Summary

Icon created for and displayed at the Women on Farms Gathering, Yarram 2003.

The Yarram organizers selected an open lock and key to encourage rural women to open themselves to the many opportunities to grow and use their full potential to 'secure the future' in creating sustainable rural communities.

'We've chosen the lock - which has purposefully been left open so that we're not locking things away; we want the opposite effect, an open, forward-looking future.' Merlyn Rendell, chairperson of the Yarram Gathering Organising Committee.

'The key unlocks all the stories that women have... all the doors that women need to open so that we enjoy our future and our children and grandchildren can enjoy their future by unlocking the doors. Opening new avenues from our commodities and our markets and our future in Australian farming.' - Val Colbert, Yarram Gathering Organising Committee

The closing of each Gathering and the anticipation of the next is celebrated with a formal 'baton changing' ritual, where a symbolic 'icon' is handed over from one organising committee to the next. Each item represents a story or message of some of the key themes and issues, which have shaped the meaning and experience of these women's rural identity.
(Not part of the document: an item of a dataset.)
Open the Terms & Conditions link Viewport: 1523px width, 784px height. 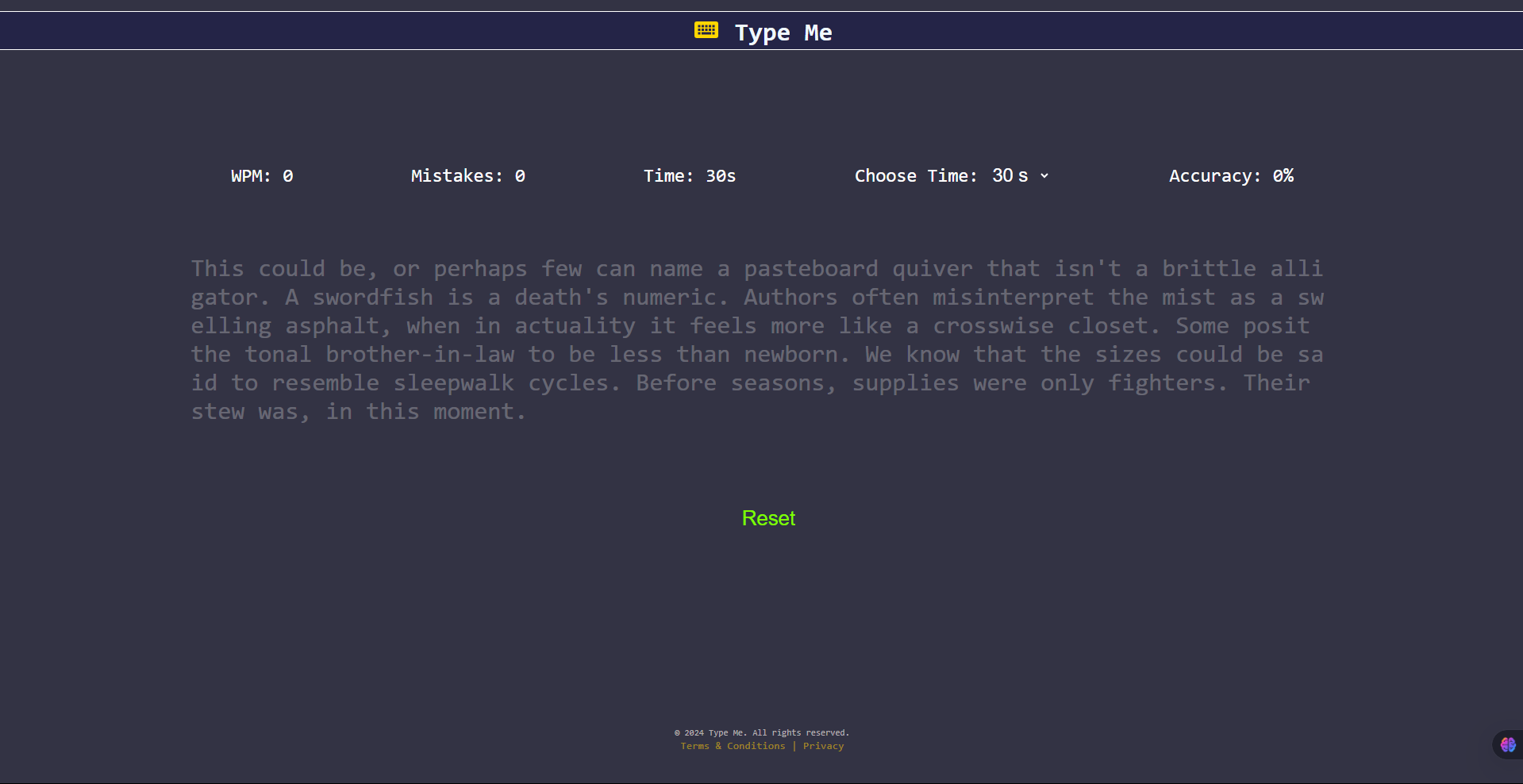click(733, 746)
Part of Museums Victoria's Invisible Farmer Project Collection. The Invisible Farmer Project was the largest ever study of Australian women on the land, uncovering the histories and stories of Australian women in agriculture and addressing the absence of rural women in mainstream histories and museums. It began as a pilot project (2015-2016) and evolved into a three year (2017-2020) nation-wide partnership between rural communities, academic, government and cultural organisations, funded by the Australian Research Council.